Written instruction
Please render the data from the line containing "Collapse the $4,474,647.48 token dropdown" through the end as a Markdown table with columns Row and Line, where Row numbers each line. Skip blank lines and leave the pictures out.

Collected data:
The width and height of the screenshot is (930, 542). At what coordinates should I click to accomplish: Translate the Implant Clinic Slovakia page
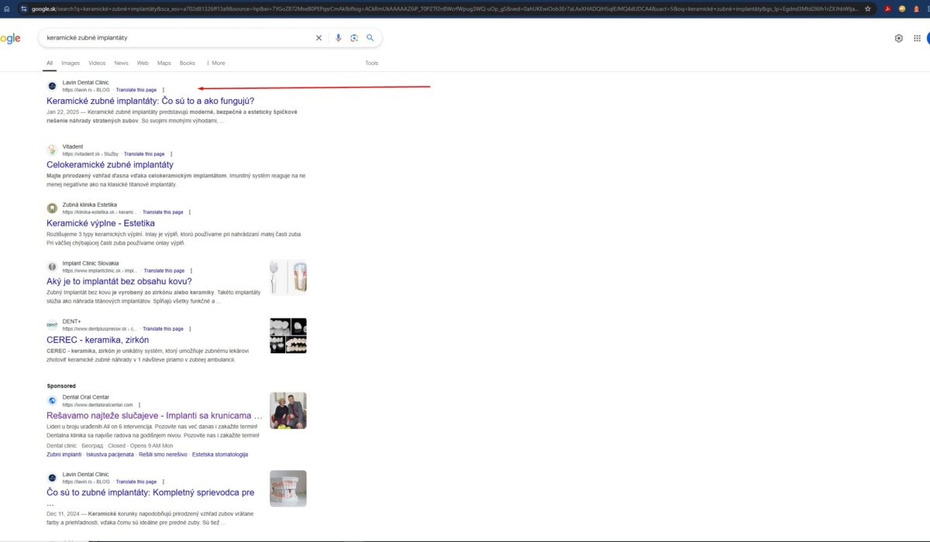(x=164, y=271)
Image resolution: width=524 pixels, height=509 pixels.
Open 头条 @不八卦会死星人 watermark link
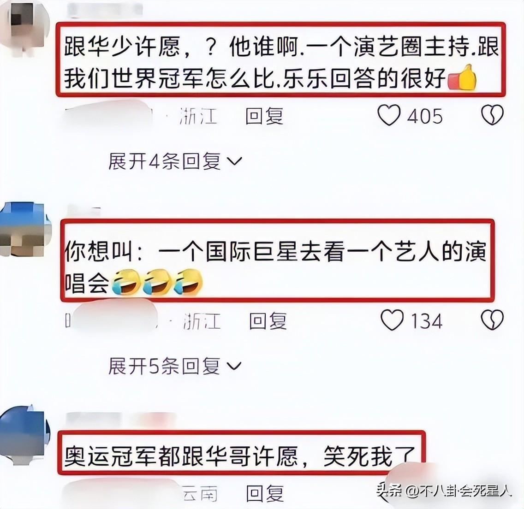coord(444,491)
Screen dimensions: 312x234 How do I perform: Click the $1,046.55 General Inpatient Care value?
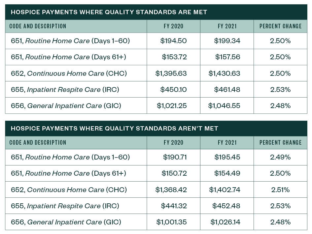pos(224,106)
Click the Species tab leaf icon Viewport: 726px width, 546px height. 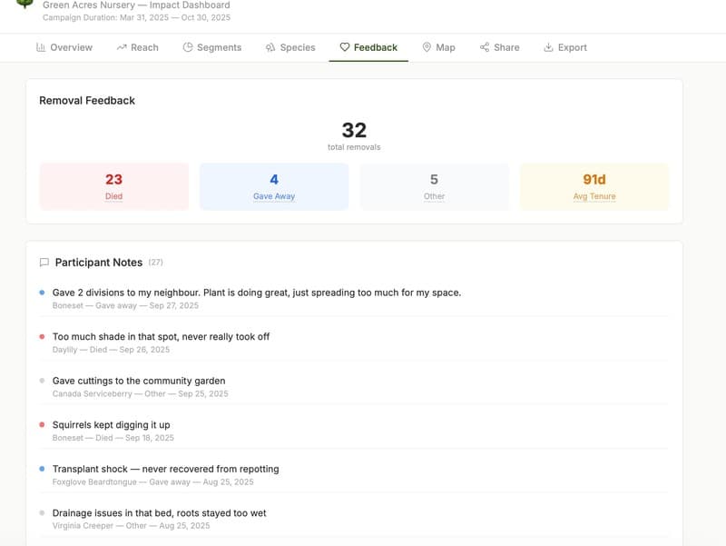tap(270, 47)
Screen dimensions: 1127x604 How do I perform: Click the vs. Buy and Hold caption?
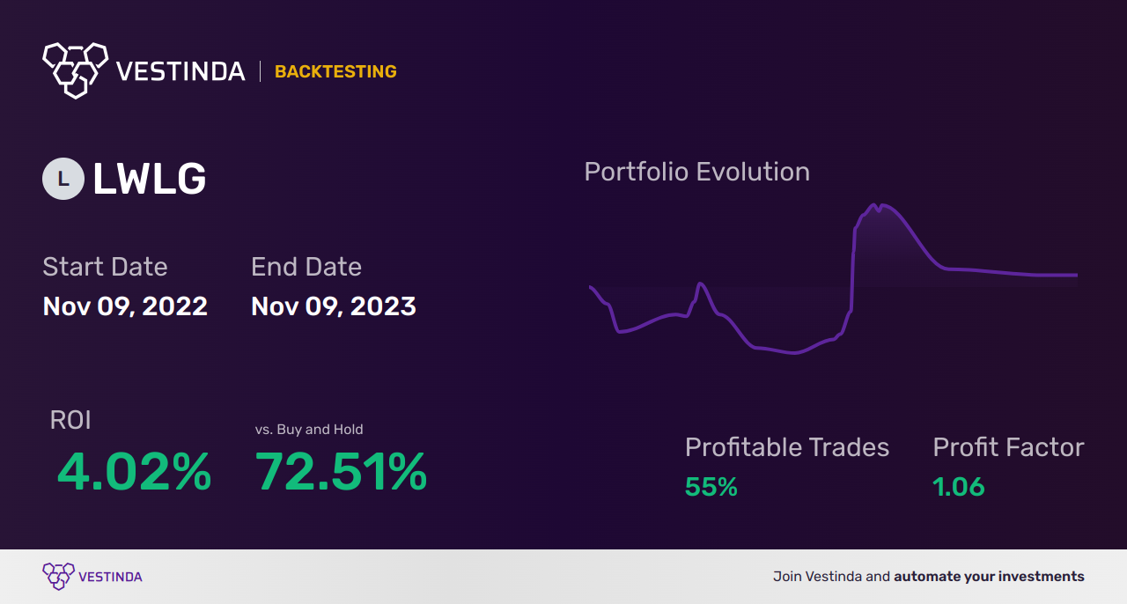(309, 430)
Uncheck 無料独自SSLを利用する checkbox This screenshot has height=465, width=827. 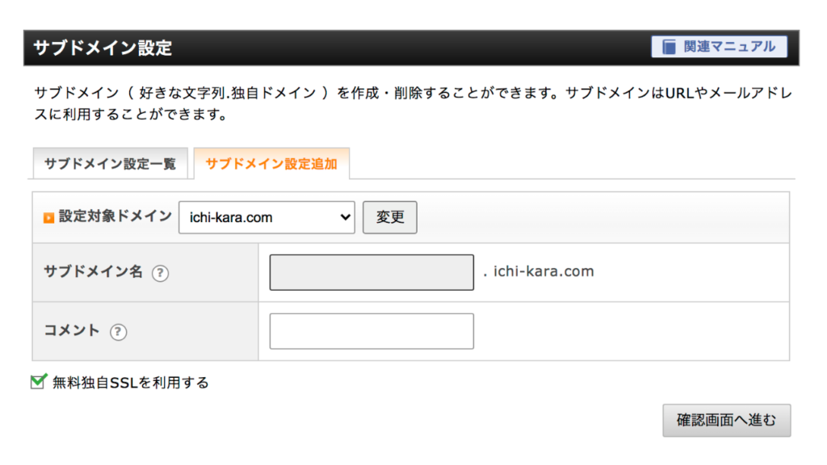click(37, 382)
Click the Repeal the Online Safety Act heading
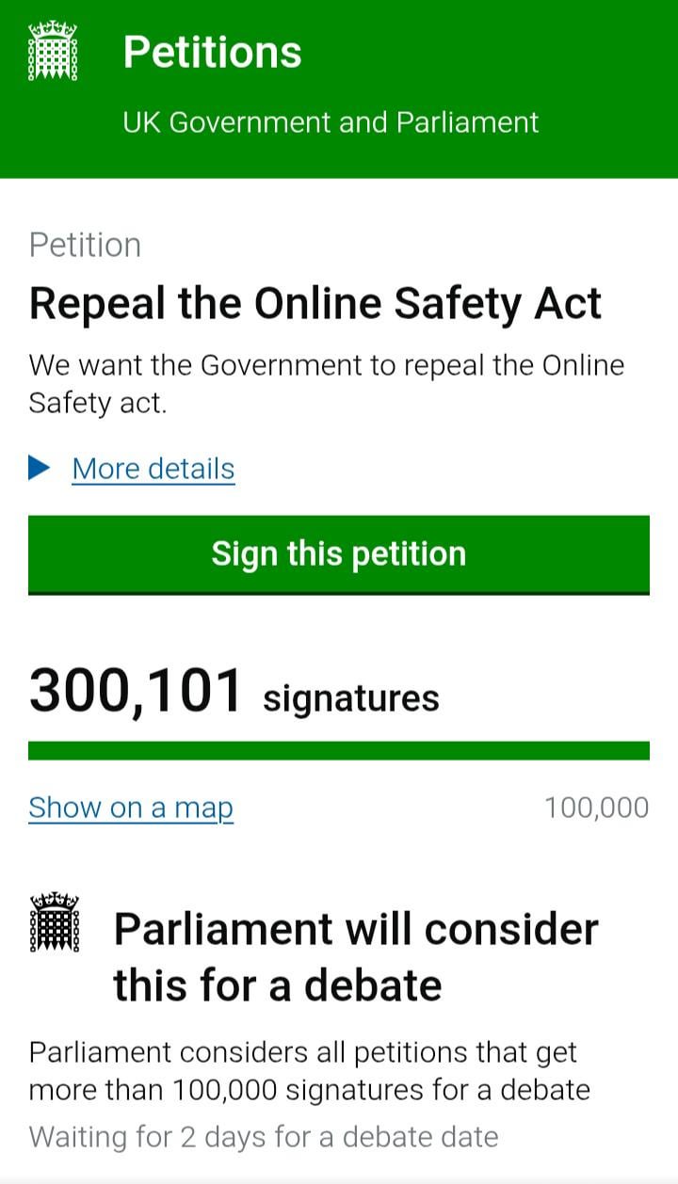The height and width of the screenshot is (1184, 678). pyautogui.click(x=315, y=305)
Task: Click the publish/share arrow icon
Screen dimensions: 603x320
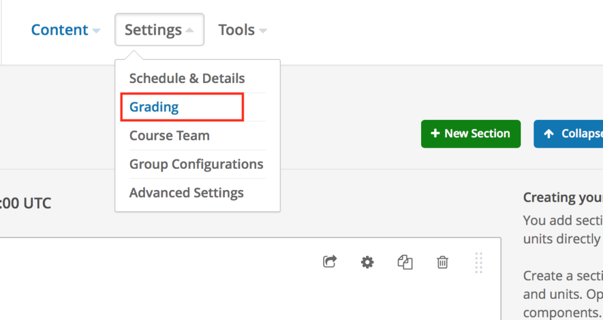Action: click(330, 262)
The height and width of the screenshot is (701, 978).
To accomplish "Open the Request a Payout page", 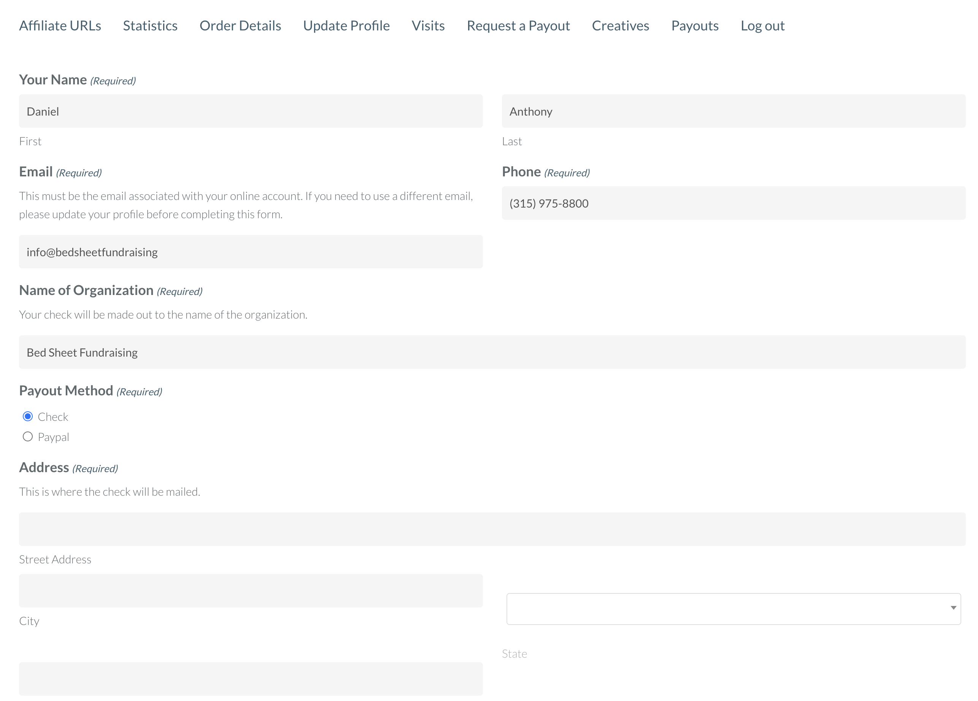I will (518, 26).
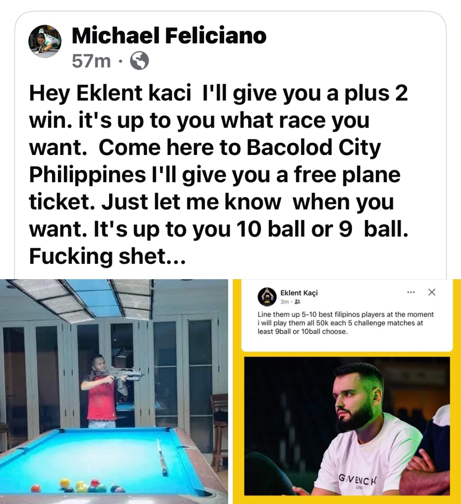Click the post text starting 'Hey Eklent kaci'
The image size is (461, 504).
218,174
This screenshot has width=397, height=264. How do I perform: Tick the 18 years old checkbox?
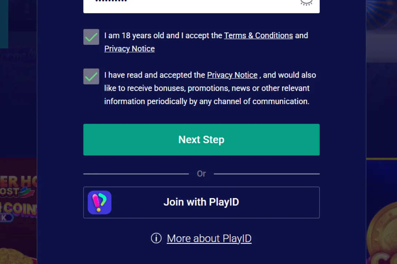point(91,37)
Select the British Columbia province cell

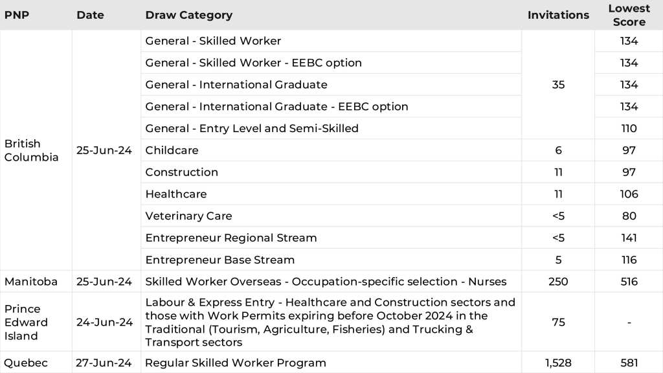coord(31,150)
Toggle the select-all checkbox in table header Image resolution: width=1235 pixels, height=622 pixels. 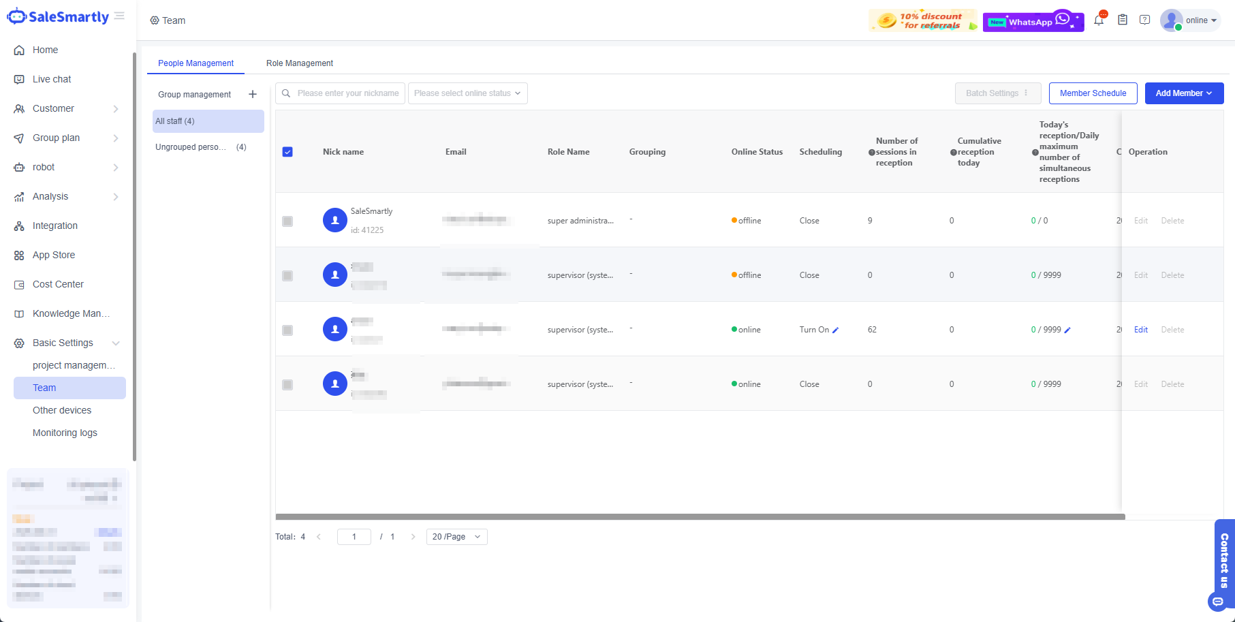tap(287, 152)
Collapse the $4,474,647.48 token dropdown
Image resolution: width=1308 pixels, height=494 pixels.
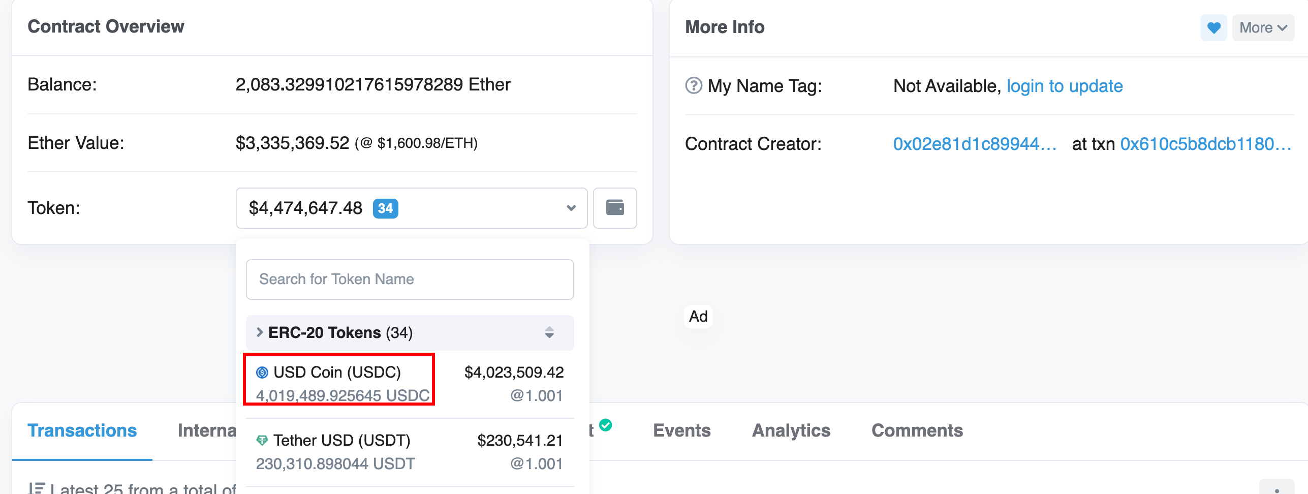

Output for this task
| Row | Line |
|---|---|
| 1 | Collapse the $4,474,647.48 token dropdown |
| 2 | Image resolution: width=1308 pixels, height=494 pixels. |